'Just Mayo’ is not mayo, FDA says. A victory for Big Food?
The FDA has warned that ‘Just Mayo’ an eggless mayonnaise-like spread made by a San Francisco startup, does not meet the legal requirements to be called mayonnaise. Since its 2014 debut, 'Just Mayo' has emerged as a formidable foe to the mainstream mayonnaise market.
Mayonnaise is the most popular condiment in America; we buy an estimated $2 billion of it every year. And in recent months, a war for control over its future has been quietly brewing. On one side are major food processors interested in maintaining the eggy, oily status quo. On the other is a pesky outsider looking to expand the possibilities of what mayonnaise can be.

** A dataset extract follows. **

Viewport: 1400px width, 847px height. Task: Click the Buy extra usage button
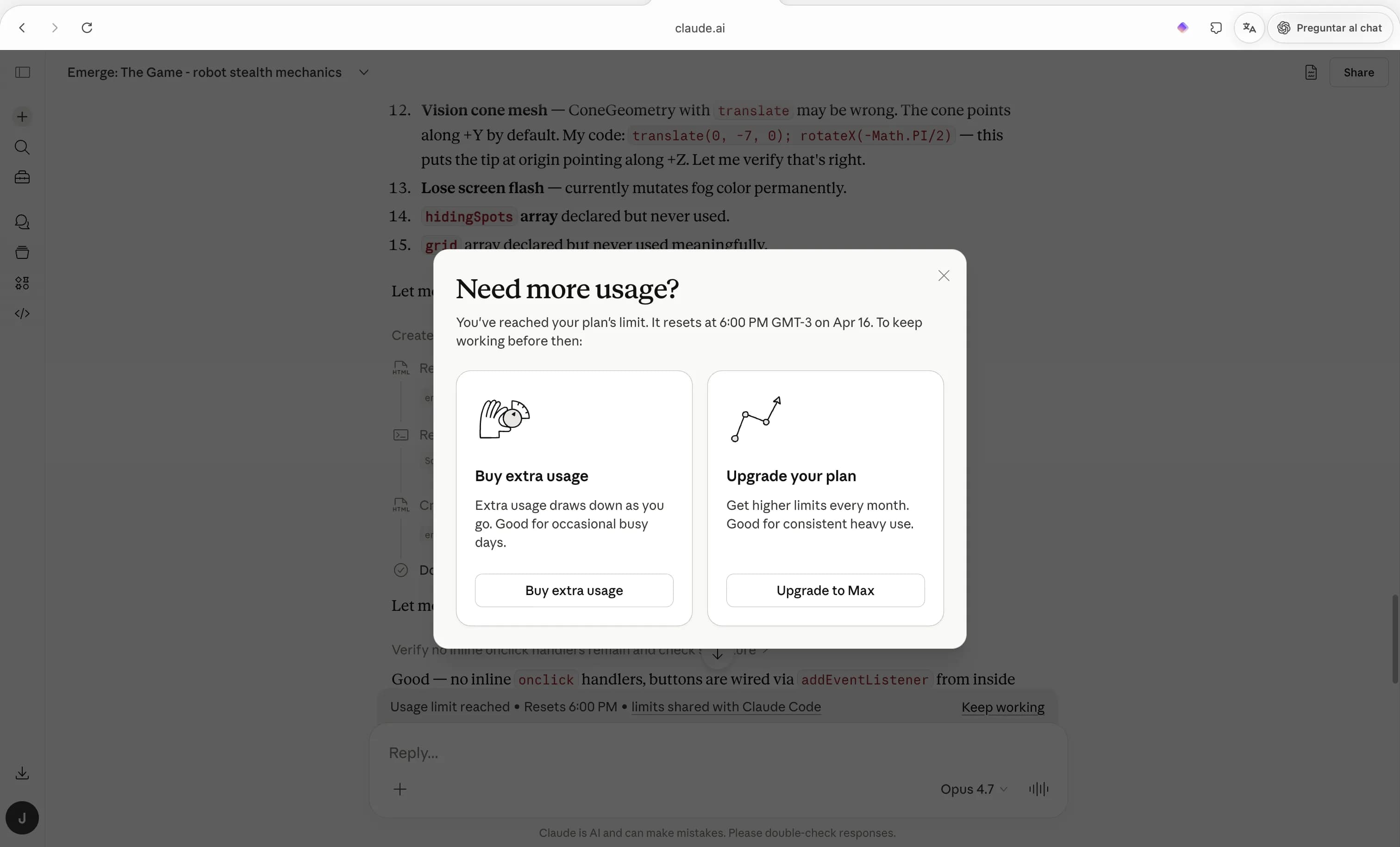574,590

Call this one a victory for Big Mayonnaise. Earlier this month, the Food and Drug Administration (FDA) sent a warning letter to Hampton Creek, a small San Francisco startup, warning that its ‘Just Mayo’ vegan spread cannot be called ‘mayo,’ because it doesn’t meet the minimum legal requirements to be labeled as mayonnaise.
Just Mayo, touted as a more environmentally friendly, healthful alternative to regular mayonnaise, made its debut in 2014, quickly gaining media attention and the patronage of well-heeled investors, including Bill Gates and Yahoo! co-founder Jerry Yang. Hampton Creek, which has been working on perfecting an “eggless egg” suitable for everything from cookie dough to breakfast scrambles, has made no secret of the fact that it’s aiming beyond the Whole Foods crowd. Since Just Mayo’s launch, the company has netted distribution deals with slew of mainstream grocery retailers, including Walmart, Korger, Costco, and even Dollar Tree.
In the FDA’s view, however regulation-compliant mayonnaise has eggs in it. "The term 'mayo' has long been used and understood as shorthand or slang for mayonnaise," the agency wrote in the letter, dated Aug. 12. The use of the term ‘mayo’ in the product names and the image of an egg on the label, “may be misleading to consumers because it may lead them to believe that the products are the standardized food, mayonnaise, which must contain eggs…neither product contains eggs,” it reads
The agency also warns that Just Mayo and the Just Mayo Sriracha variety don’t live up to certain nutritional claims on the company’s website. In particular, it says, there are implications that the products are heart-healthy and cholesterol free, but Just Mayo’s fat content is too high to warrant them.
Hampton Creek CEO Josh Tretick told the Associated Press Tuesday that he had a “really good conversation,” with the FDA and was confident that he wouldn’t have to change his product’s name.
The dustup comes after Unilever, parent company of giant mayonnaise brands Hellman’s and Best Foods, sued Hampton Creek in November 2014 for unfair business practices. The suit claimed that Just Mayo was deceptive to consumers because it didn’t contain eggs, and that its popularity was unfairly hurting the brands’ sales. In particular, Unilever took issue with Just Mayo’s labeling, which features an egg cracked by a pea shoot. The label, the suit said, gives the false impression that the product contains eggs (a point the FDA agrees with).
The suit was met with a wave of media derision and backlash from Hampton Creek supporters. In the Washington Post, Drew Harwell pointed out that the FDA’s definition was set in 1957, “decades before the phrase ‘vegan mayo’ even made sense.”
Others portrayed Uniever as bully and a sore loser, now that the market had found a way to potentially beat it. “So Hampton Creek has figured out how to make a mayonnaise product that avoids cruelty to animals (and salmonella), conserves huge amounts of energy, and costs less,” public health lawyer and food policy advocate Michele Simon wrote in a November blog post. “And if you’re wondering how it tastes, I was blown away by the similarity in flavor and texture.”
Noting that the product is clearly marked as egg-free on the label, she continues: “Hampton Creek is completely up front about what it’s doing: making a plant-based mayonnaise… this case is just a desperate attempt to get the courts to intervene in marketplace competition. (Funny how Corporate America loves the term 'free market' except when they are under threat.”
Unilever dropped the lawsuit in December to allow Hampton Creek to “address its label directly with industry groups and appropriate regulatory authorities,” according to a company statement. But depending on how the issue ultimately plays out, the FDA effectively taking Unilever’s side has the potential to influence how other big food companies handle threats to their market share.